La condanna pronunciata in primo grado è stata completamente ribaltata. La Corte d’Appello di Salerno ha assolto Giovanni Di Martino, ex sindaco di Praiano, dall’accusa di omicidio colposo per la morte di Mariangela Calligaro, la turista bellunese travolta dal mare il 2 gennaio 2018 lungo la passeggiata Terramare. Lo riporta SalernoToday.
Praiano, Mariangela Calligaro travolta e uccisa da un'onda: assolto in Appello l’ex sindaco Giovanni Di Martino
Il collegio presieduto dal giudice Ubaldo Perrotta ha pronunciato l’assoluzione con la formula «perché il fatto non sussiste», cancellando la condanna a sei mesi di reclusione con pena sospesa inflitta nel marzo 2025 dal Tribunale di Salerno.
La Corte ha disposto anche la revoca delle statuizioni civili nei confronti dei familiari della vittima. Per conoscere le ragioni che hanno portato i giudici di secondo grado a una conclusione opposta rispetto alla precedente sentenza sarà necessario attendere il deposito delle motivazioni. Di Martino è stato assistito dall’avvocato Antonio Zecca. Il Comune di Praiano, coinvolto nel procedimento come responsabile civile, è stato invece difeso dall’avvocato Luigi D’Uva.

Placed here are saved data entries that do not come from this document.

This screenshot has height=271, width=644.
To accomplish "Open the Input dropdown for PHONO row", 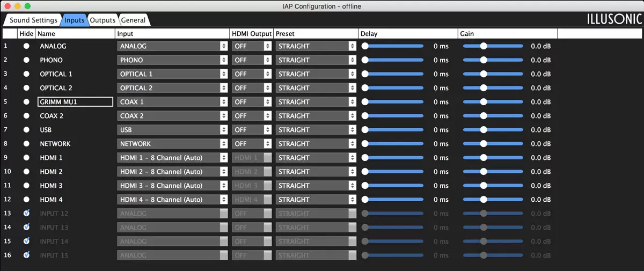I will click(x=172, y=60).
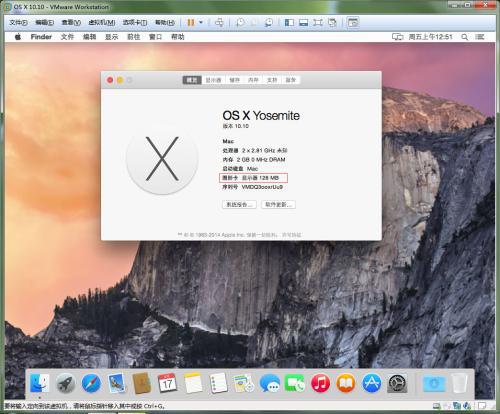Open Spotlight search magnifier

pyautogui.click(x=464, y=37)
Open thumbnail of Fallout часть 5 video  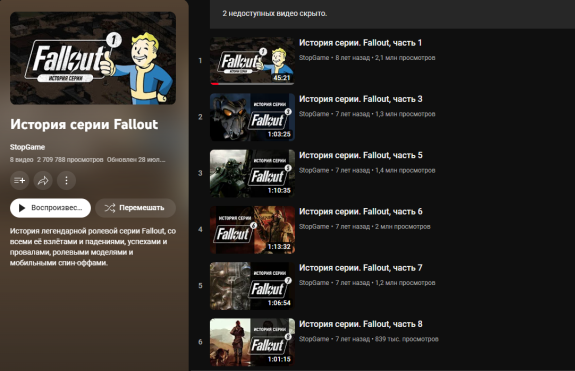pyautogui.click(x=252, y=173)
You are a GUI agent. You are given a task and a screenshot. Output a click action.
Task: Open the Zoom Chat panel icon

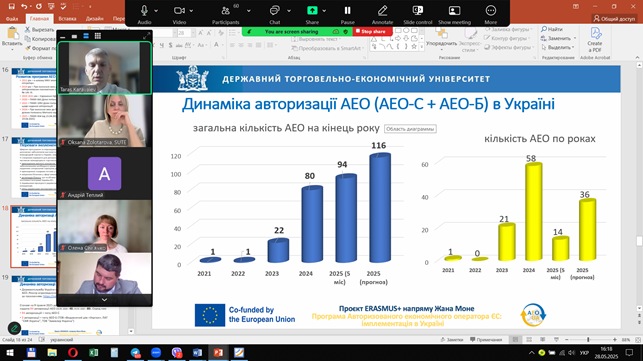pos(275,11)
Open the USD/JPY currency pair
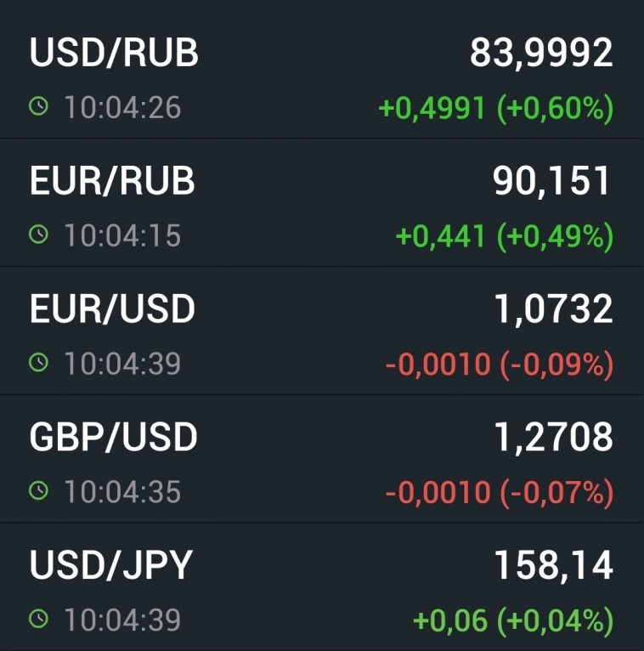This screenshot has width=644, height=651. point(111,565)
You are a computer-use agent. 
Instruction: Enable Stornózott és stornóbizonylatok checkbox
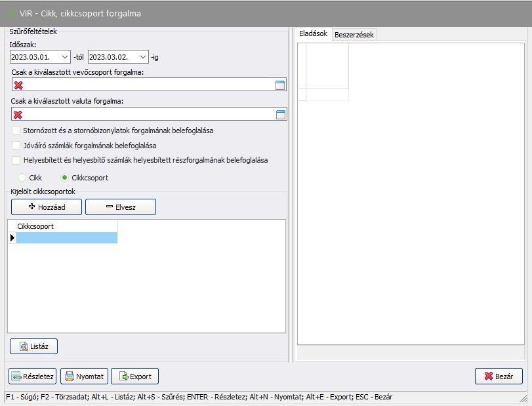point(16,131)
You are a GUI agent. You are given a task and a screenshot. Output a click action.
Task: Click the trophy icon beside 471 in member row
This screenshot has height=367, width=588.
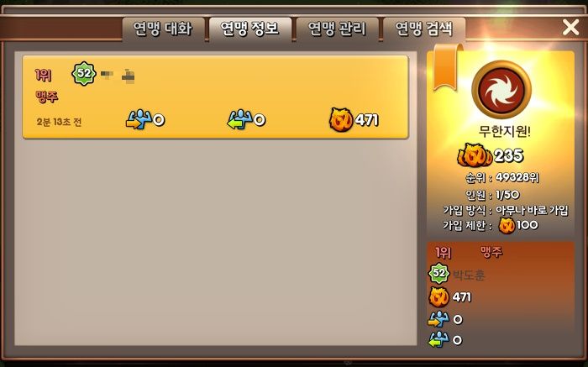coord(341,119)
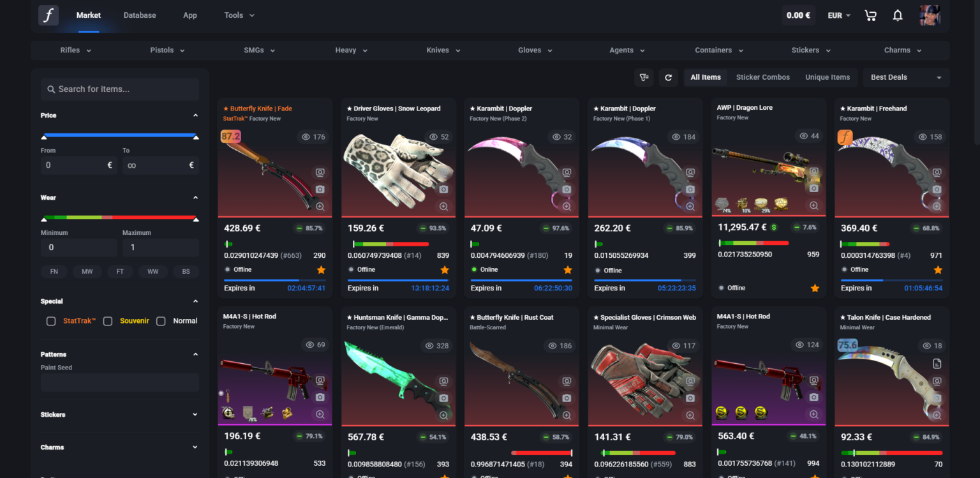Image resolution: width=980 pixels, height=478 pixels.
Task: Zoom into the AWP Dragon Lore image
Action: pyautogui.click(x=813, y=205)
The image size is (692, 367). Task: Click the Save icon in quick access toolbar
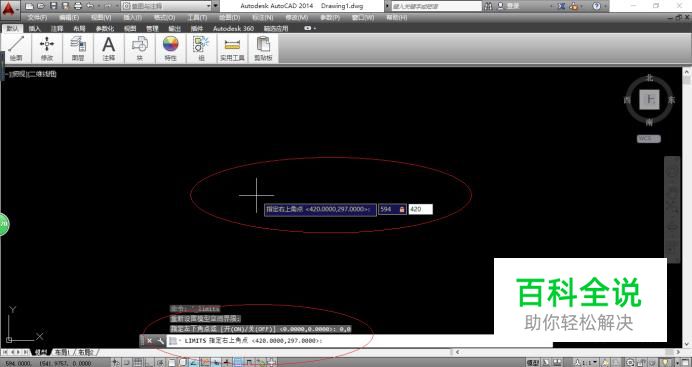click(53, 6)
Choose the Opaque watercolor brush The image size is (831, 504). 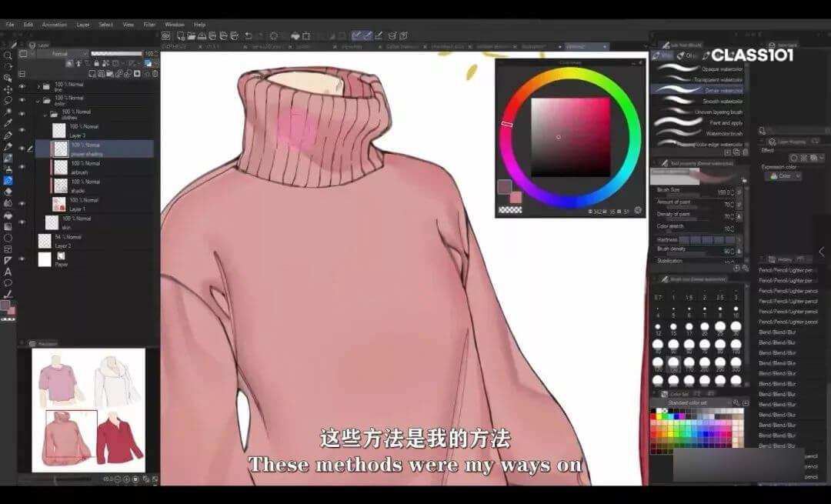(696, 68)
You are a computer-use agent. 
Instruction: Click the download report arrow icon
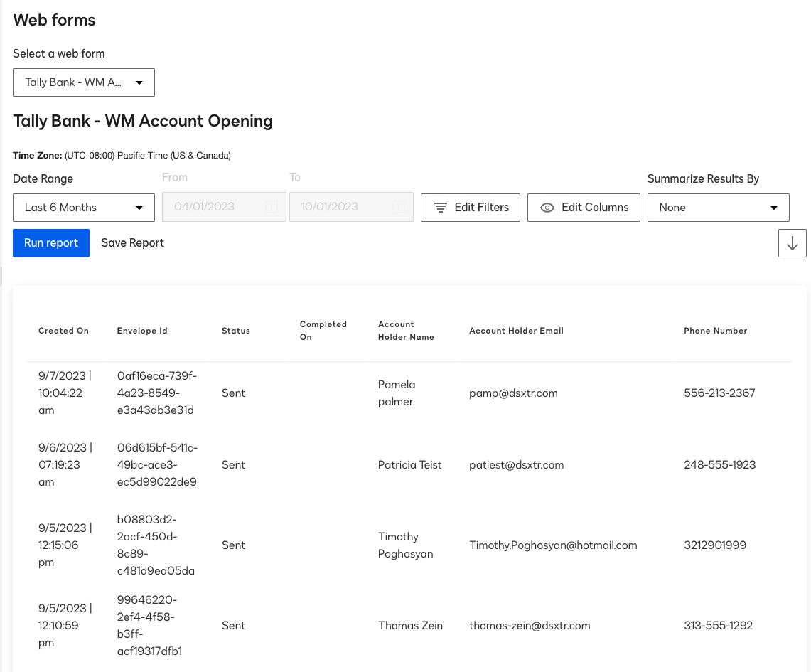pyautogui.click(x=792, y=242)
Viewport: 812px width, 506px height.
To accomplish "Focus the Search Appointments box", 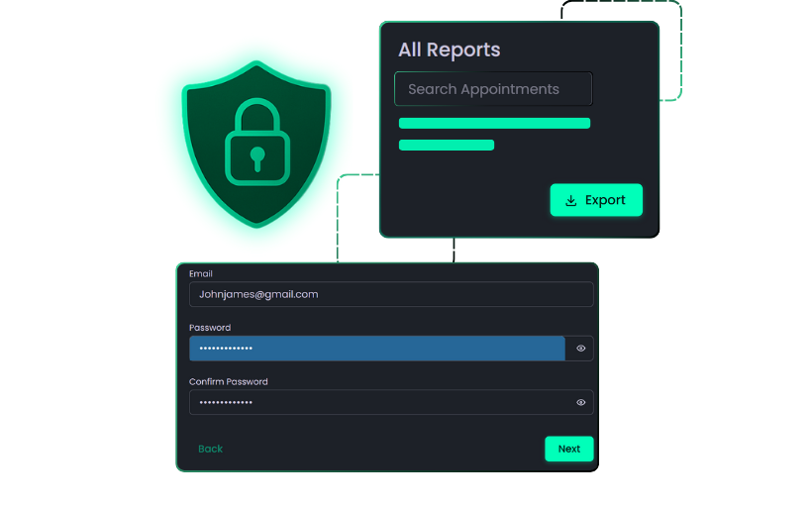I will click(x=493, y=89).
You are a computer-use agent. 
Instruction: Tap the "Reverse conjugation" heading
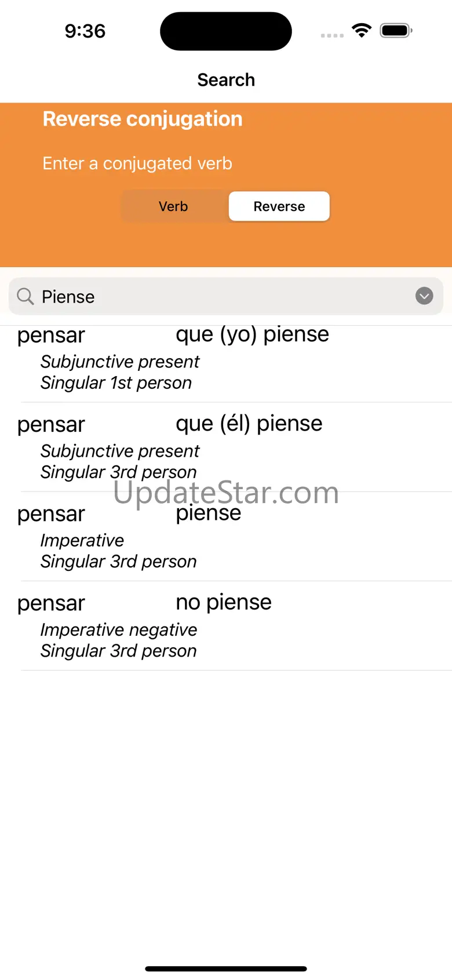click(143, 119)
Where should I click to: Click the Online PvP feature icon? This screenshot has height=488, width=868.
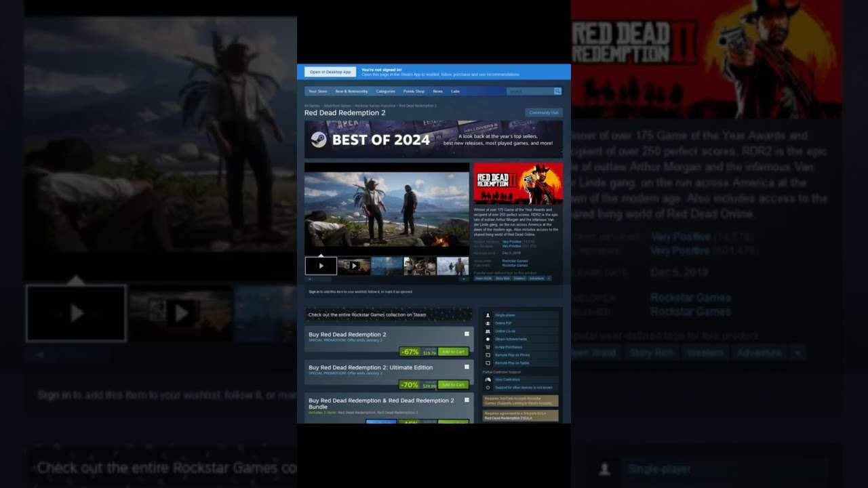pyautogui.click(x=488, y=323)
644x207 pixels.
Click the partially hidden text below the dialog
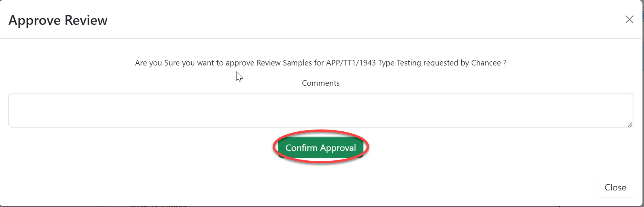click(x=158, y=205)
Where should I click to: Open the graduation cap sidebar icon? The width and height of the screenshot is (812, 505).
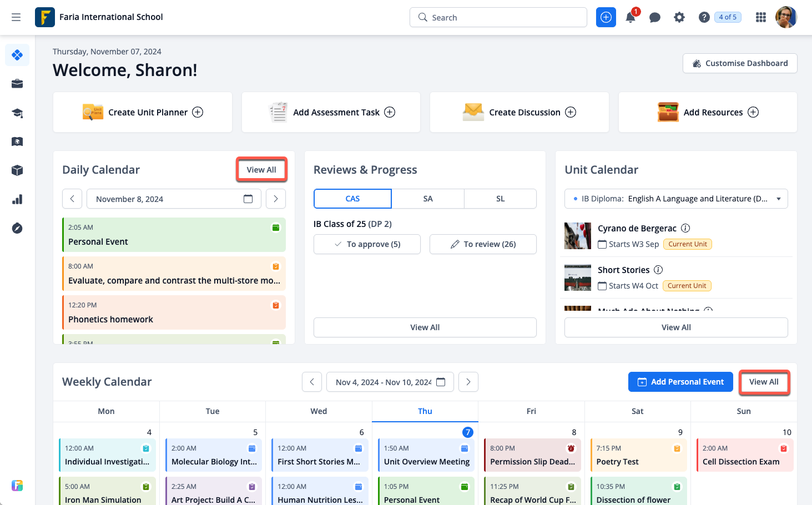17,113
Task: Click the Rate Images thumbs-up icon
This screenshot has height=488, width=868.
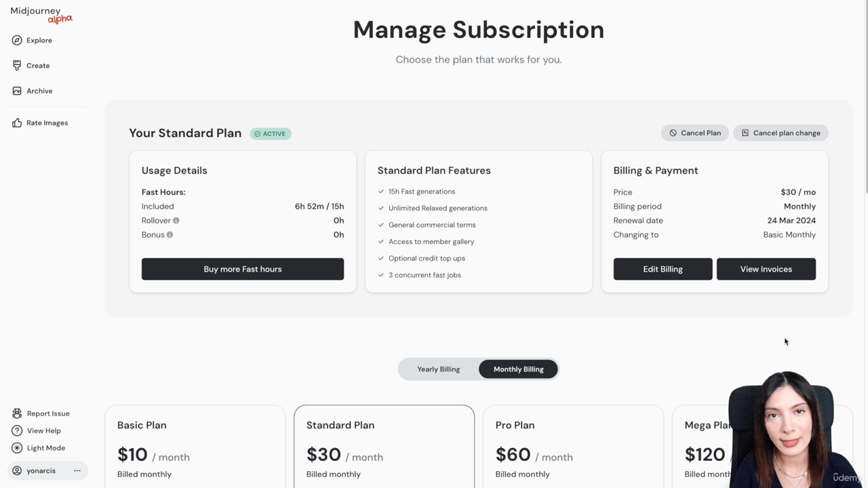Action: 17,123
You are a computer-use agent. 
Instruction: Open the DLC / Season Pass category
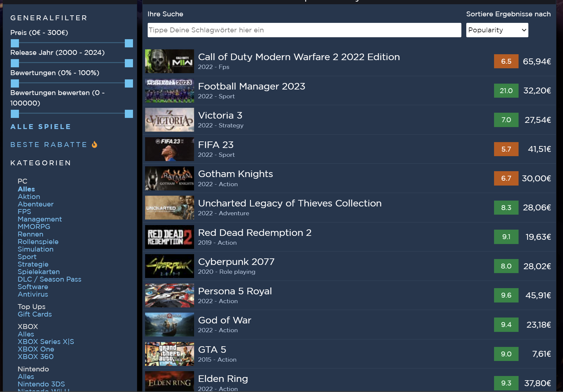pyautogui.click(x=49, y=279)
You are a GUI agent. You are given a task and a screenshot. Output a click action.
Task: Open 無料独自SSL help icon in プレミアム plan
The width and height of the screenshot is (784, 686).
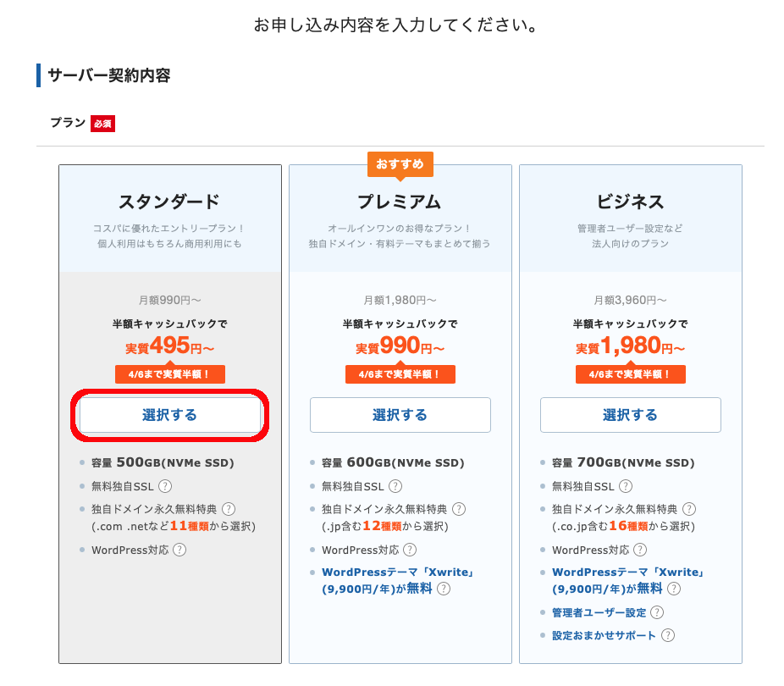(x=396, y=486)
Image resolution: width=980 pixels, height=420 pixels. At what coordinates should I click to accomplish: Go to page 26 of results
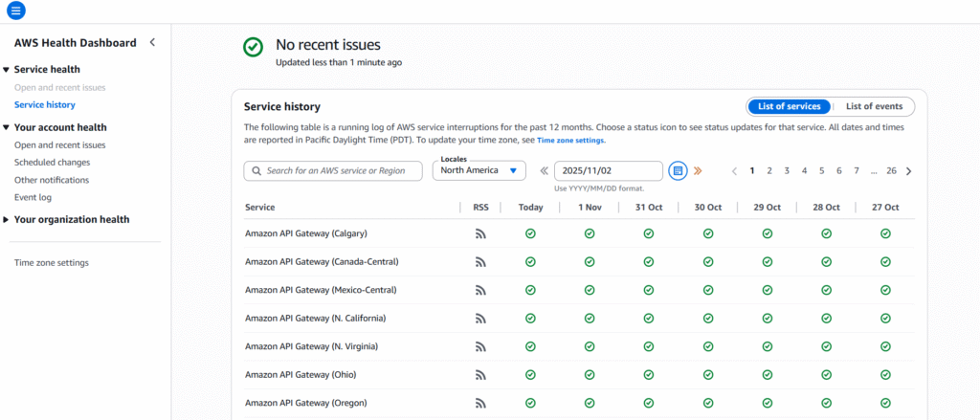[x=891, y=171]
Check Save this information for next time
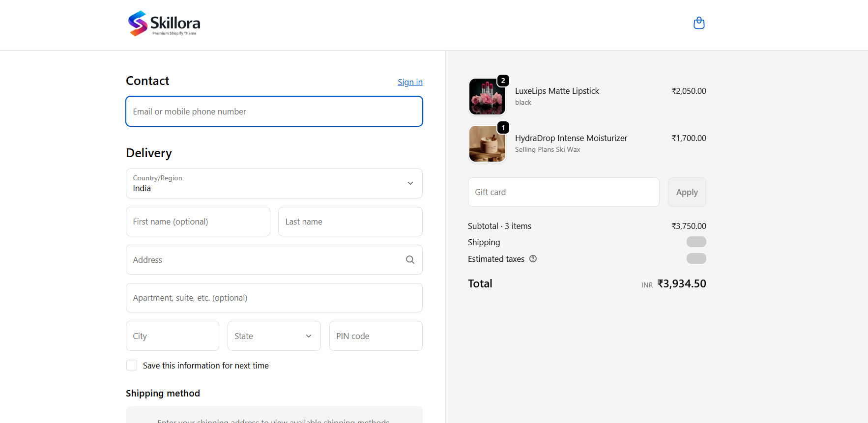The height and width of the screenshot is (423, 868). (x=132, y=365)
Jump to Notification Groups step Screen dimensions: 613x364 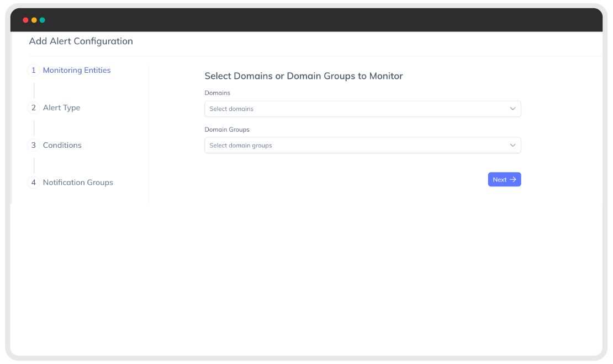click(x=78, y=183)
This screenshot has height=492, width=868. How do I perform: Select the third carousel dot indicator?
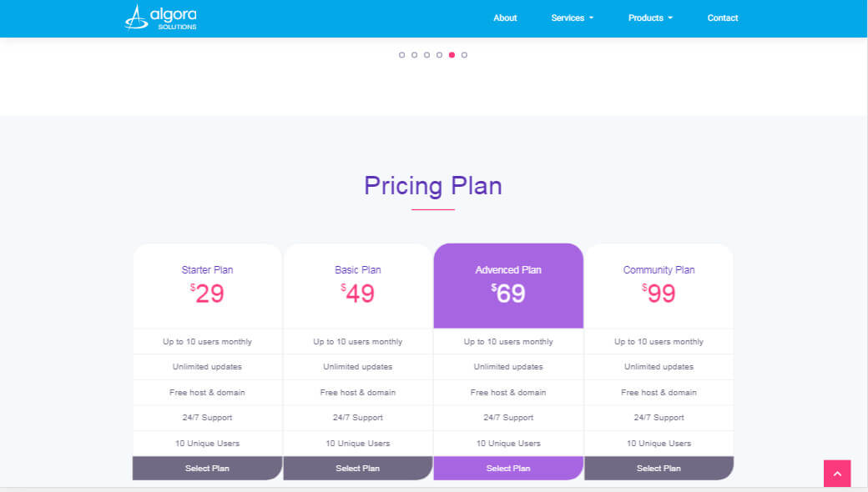tap(427, 55)
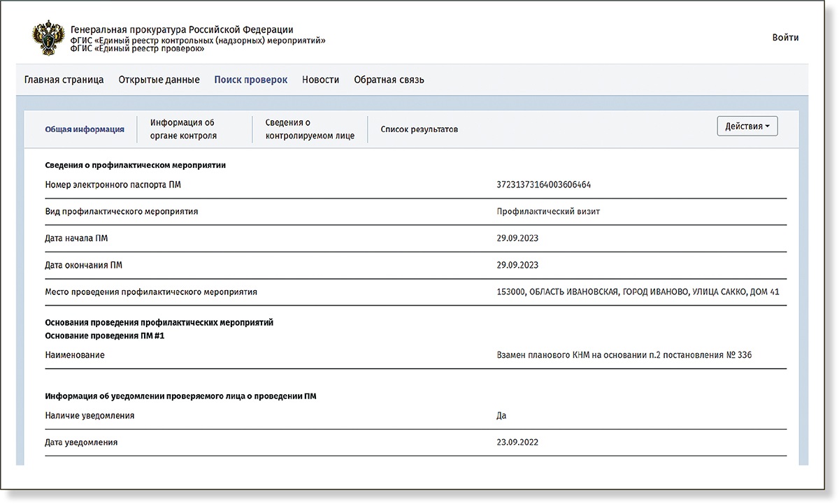Click the electronic passport number 37231373164003606464
This screenshot has height=504, width=839.
(x=544, y=185)
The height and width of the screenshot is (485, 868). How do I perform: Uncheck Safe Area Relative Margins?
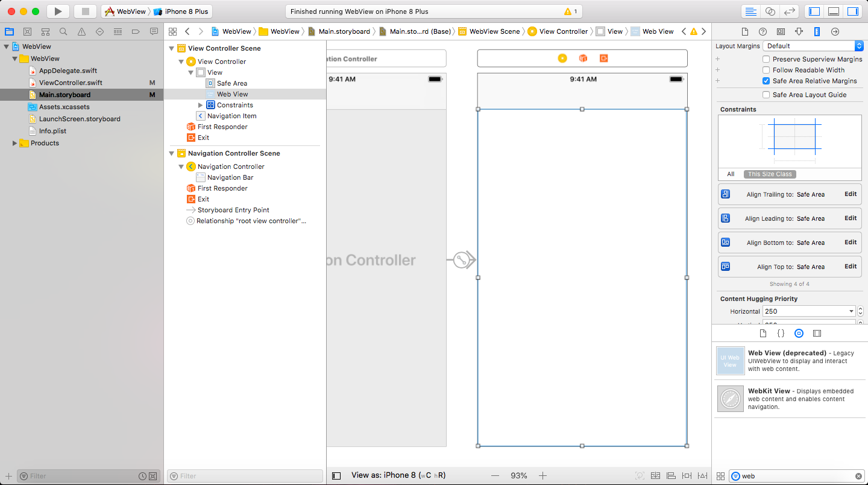coord(766,81)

La tragedia sulla passeggiata Terramare
Mariangela Calligaro aveva 55 anni e si trovava in Costiera Amalfitana insieme al compagno e a due amici. Quel 2 gennaio 2018 il gruppo aveva deciso di percorrere la passeggiata sul mare alla Marina di Praiano. Durante il tragitto un’onda di eccezionale violenza raggiunse il percorso e travolse sia la donna sia il compagno. Calligaro venne trascinata in mare aperto. La Guardia Costiera intervenne per i soccorsi, ma per la turista non ci fu nulla da fare. Il compagno fu invece recuperato in condizioni critiche.
In primo grado la condanna a sei mesi
Nel processo di primo grado, la giudice Rosaria De Lucia aveva individuato una responsabilità in capo all’allora sindaco, ritenendo non adeguatamente segnalato il rischio legato all’utilizzo della passeggiata in presenza di condizioni meteorologiche avverse.
Secondo quella ricostruzione, sarebbe stato necessario adottare anche ulteriori misure per impedire l’accesso alla zona e una segnaletica più adeguata avrebbe potuto evitare la tragedia. La difesa di Di Martino aveva contestato questa impostazione, sostenendo invece l’imprevedibilità dell’evento e l’assenza di responsabilità riconducibili all’ex primo cittadino.